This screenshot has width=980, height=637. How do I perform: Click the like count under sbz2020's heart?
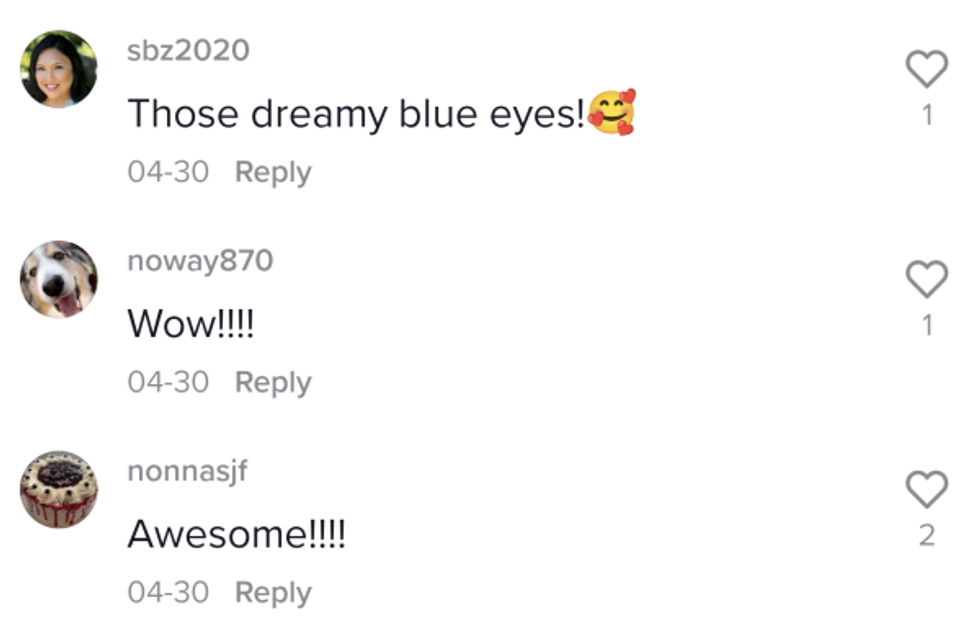(x=927, y=115)
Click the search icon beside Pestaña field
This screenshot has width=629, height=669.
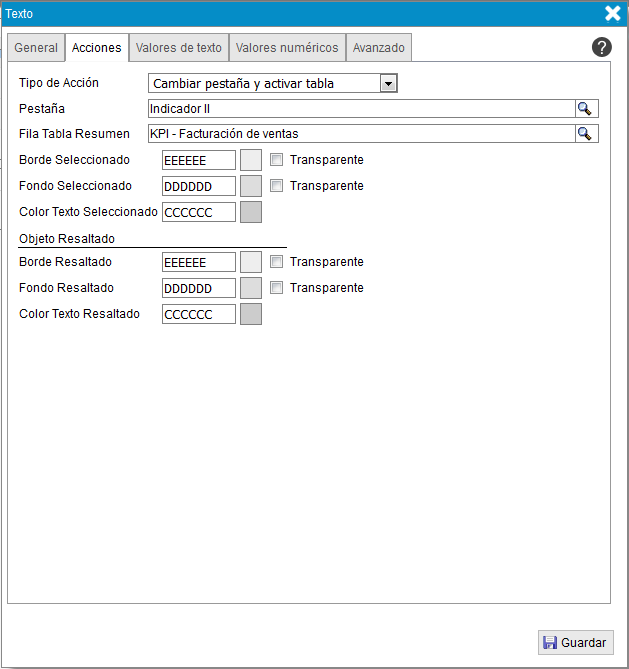coord(585,109)
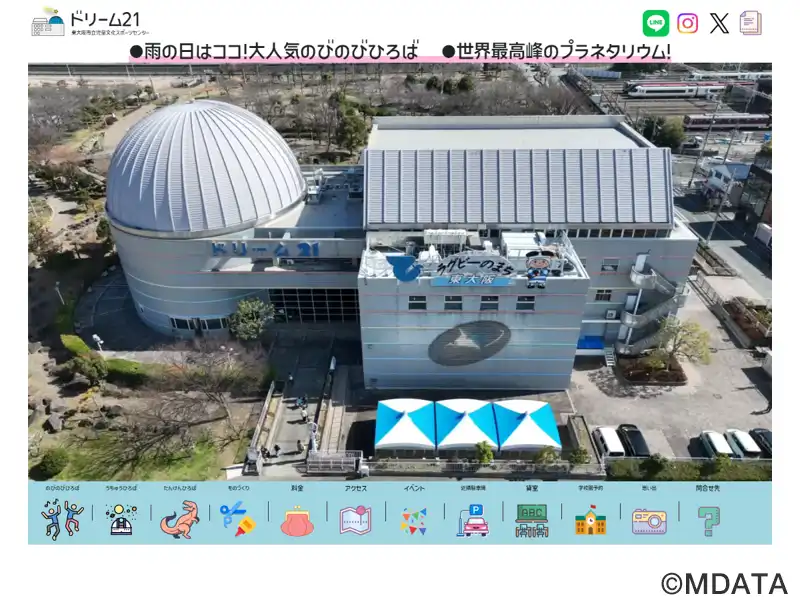Click the pink coin purse 料金 icon
The image size is (800, 600).
click(297, 520)
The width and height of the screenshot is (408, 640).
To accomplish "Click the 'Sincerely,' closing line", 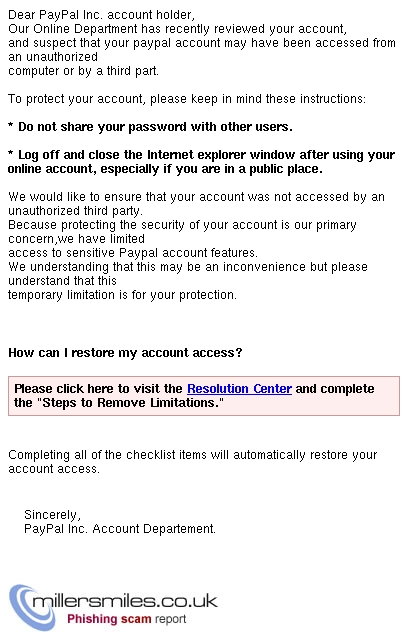I will tap(52, 515).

----

Please give back exactly, and with no pictures, the lines from where the listing above begins through the line containing "The width and".

This screenshot has width=980, height=637. How do I perform: Click the like count under sbz2020's heart?
(x=927, y=115)
Click the search icon beside Pestaña field
This screenshot has width=629, height=669.
coord(585,109)
Click the pink coin purse 料金 icon
The image size is (800, 600).
click(297, 520)
The width and height of the screenshot is (408, 640).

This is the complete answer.